(Data extracts)

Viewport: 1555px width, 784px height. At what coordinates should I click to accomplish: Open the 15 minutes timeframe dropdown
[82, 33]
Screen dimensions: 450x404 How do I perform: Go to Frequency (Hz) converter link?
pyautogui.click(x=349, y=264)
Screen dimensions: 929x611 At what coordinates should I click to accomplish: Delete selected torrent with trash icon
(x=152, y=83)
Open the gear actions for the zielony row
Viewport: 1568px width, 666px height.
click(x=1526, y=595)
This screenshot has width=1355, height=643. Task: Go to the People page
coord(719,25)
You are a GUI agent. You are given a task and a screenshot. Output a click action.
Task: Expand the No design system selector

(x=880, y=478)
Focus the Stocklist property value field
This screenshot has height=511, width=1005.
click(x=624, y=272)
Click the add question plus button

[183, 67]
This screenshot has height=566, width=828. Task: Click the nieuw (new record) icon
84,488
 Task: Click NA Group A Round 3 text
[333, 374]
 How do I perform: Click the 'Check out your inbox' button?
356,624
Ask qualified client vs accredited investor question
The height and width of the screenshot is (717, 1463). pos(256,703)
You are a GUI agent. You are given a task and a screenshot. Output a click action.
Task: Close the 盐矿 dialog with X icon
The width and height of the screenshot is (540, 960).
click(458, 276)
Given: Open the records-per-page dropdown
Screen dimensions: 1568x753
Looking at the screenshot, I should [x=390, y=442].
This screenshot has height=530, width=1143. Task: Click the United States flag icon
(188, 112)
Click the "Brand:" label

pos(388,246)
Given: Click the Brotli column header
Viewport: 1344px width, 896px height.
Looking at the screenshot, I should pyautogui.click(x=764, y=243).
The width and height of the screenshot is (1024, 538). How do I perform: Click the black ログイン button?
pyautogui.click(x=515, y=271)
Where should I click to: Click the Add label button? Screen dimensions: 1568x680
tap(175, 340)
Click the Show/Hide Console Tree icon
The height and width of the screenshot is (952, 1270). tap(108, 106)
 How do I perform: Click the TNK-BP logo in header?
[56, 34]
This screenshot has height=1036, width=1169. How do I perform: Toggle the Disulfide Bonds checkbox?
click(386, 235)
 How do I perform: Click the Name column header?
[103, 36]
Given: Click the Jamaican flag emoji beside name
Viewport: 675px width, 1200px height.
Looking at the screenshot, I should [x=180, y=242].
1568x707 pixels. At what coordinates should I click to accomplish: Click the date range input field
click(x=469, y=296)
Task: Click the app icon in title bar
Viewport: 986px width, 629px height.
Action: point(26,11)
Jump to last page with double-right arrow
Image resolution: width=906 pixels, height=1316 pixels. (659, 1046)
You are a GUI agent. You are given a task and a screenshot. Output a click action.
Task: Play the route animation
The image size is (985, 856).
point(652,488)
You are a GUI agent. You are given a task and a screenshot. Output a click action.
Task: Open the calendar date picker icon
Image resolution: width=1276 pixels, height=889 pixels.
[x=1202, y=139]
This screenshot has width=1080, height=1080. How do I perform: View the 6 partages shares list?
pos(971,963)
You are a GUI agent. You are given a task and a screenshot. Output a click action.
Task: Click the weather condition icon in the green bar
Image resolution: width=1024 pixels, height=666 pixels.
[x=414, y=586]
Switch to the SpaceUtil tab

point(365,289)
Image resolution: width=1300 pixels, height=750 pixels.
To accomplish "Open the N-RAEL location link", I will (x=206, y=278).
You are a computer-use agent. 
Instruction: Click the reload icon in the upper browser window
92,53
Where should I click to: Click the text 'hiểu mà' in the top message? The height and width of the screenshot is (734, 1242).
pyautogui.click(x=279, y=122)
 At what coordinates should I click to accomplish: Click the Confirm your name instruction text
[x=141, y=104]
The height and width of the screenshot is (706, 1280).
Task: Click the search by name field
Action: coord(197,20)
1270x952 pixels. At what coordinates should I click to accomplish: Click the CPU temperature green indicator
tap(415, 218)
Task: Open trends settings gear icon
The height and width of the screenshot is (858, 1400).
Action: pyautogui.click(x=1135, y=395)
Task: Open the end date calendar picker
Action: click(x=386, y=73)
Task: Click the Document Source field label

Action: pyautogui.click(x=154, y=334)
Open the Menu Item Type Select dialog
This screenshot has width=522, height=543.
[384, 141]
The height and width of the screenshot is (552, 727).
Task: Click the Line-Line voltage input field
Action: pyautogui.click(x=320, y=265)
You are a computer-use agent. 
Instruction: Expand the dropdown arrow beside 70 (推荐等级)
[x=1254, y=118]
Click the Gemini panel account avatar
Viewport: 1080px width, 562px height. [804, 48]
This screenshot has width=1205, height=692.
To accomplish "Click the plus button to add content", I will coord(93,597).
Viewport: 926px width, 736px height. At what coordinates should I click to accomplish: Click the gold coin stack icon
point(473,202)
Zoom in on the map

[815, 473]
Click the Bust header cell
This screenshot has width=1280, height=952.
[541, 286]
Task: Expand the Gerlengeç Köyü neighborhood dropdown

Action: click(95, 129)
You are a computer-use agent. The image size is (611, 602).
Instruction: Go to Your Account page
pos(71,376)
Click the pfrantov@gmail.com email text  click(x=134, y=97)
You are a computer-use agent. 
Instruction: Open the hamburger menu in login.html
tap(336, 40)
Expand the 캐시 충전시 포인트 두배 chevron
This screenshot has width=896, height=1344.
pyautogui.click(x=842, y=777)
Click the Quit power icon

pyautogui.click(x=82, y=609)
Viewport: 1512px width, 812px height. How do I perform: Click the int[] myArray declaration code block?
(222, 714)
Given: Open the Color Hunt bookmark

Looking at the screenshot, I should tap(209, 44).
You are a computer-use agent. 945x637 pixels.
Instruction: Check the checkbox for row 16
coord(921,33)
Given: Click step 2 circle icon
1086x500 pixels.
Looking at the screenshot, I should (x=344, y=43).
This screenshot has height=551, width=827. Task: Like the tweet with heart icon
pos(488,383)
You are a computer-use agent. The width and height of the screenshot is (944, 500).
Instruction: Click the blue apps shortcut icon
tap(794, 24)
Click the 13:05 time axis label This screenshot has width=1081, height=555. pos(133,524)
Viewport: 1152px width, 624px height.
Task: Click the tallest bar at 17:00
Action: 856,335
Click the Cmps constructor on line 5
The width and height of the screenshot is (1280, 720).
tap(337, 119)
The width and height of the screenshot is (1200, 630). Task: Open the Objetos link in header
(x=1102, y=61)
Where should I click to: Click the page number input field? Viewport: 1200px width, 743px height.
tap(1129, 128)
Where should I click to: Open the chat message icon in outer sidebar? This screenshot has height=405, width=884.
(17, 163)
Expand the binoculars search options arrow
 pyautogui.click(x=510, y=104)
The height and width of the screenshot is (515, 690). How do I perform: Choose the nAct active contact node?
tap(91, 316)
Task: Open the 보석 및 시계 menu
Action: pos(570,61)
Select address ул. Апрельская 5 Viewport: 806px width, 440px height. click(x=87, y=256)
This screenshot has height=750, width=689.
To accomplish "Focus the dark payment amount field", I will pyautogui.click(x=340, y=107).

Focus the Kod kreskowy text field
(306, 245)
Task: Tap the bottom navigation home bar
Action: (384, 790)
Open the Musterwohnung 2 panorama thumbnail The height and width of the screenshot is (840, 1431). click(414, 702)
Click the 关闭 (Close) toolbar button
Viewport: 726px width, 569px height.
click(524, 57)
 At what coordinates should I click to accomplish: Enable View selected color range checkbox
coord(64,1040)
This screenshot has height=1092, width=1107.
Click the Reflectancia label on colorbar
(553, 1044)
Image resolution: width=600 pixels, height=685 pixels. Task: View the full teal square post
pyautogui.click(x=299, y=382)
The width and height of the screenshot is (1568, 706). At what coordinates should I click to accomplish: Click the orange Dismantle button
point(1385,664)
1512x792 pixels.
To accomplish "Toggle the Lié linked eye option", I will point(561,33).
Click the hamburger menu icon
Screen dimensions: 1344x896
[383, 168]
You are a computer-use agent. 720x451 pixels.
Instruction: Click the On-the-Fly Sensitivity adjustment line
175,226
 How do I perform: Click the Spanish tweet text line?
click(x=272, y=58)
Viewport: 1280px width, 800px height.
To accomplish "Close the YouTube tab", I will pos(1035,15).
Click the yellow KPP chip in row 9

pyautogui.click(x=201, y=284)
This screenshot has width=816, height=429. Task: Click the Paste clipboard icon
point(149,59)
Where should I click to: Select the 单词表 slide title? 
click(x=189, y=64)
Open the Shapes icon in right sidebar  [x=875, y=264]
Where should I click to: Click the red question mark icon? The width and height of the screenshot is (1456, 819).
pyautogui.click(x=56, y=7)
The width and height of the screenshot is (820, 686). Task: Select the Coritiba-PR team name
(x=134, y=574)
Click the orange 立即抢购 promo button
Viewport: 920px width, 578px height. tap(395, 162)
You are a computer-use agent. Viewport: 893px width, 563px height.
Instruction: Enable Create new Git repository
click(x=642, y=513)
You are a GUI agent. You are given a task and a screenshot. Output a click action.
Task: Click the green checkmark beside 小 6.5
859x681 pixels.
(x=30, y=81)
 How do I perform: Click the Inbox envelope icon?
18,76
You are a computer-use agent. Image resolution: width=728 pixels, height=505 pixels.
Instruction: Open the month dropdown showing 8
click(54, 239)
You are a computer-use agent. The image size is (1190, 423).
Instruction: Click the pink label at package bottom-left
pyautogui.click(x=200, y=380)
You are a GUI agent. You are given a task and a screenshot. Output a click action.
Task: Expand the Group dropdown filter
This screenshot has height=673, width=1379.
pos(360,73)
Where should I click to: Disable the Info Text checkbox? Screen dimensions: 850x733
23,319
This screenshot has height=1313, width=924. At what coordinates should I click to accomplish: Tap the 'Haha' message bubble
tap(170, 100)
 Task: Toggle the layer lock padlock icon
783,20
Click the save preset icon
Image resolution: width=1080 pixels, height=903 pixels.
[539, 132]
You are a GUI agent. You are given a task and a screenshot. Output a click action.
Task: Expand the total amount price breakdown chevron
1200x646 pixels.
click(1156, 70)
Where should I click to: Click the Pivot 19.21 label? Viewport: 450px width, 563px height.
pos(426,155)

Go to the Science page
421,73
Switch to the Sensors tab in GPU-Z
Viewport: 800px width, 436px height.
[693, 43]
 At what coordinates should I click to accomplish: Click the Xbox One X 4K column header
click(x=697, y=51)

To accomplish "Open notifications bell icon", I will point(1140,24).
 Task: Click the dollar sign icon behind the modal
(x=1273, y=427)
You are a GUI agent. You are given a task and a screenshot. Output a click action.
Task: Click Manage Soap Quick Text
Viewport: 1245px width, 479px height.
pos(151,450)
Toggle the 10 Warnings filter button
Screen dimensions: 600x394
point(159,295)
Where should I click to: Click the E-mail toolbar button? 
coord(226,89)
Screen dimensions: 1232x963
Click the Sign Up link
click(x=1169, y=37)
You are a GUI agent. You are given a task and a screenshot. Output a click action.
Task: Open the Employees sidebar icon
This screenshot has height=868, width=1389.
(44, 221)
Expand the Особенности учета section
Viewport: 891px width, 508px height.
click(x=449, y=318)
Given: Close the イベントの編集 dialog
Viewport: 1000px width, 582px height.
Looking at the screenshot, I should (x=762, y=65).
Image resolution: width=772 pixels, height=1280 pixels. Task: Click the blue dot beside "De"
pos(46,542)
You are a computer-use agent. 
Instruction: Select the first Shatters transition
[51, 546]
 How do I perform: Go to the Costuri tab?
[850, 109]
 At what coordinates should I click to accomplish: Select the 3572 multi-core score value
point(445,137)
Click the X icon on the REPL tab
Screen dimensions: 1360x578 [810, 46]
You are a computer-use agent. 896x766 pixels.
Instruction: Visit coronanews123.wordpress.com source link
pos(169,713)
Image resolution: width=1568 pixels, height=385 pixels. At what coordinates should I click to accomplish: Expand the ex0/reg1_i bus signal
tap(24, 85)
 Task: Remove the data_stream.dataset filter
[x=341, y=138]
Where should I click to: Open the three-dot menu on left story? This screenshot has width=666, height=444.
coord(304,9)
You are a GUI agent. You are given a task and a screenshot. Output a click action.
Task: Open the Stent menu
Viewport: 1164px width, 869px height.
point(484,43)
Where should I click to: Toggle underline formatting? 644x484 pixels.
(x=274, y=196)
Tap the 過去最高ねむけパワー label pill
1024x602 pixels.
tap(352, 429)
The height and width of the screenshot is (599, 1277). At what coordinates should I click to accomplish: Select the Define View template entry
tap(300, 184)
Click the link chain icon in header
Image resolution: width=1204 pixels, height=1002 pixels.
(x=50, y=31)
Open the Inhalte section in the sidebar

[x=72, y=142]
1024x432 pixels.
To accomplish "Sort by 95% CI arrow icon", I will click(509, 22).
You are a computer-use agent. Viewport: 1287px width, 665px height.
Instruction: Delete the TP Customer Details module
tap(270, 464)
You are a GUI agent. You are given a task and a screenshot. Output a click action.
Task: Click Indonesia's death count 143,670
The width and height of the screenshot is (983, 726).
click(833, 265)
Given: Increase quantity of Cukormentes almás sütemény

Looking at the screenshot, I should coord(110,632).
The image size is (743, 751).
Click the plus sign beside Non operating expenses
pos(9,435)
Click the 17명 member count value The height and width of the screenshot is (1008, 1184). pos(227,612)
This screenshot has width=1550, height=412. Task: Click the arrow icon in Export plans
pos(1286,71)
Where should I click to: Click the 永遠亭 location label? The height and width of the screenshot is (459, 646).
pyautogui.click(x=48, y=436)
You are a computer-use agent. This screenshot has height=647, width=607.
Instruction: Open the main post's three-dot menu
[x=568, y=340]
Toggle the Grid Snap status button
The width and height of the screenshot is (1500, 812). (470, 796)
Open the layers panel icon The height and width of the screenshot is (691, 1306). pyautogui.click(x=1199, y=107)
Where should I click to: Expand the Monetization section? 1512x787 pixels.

(End Data extracts)

• About this task
Every line above that holds the string "dialog" should be copied out.

• Solution to this exercise
Task: Close the 盐矿 dialog with X icon
Open the Menu Item Type Select dialog
Given: Close the イベントの編集 dialog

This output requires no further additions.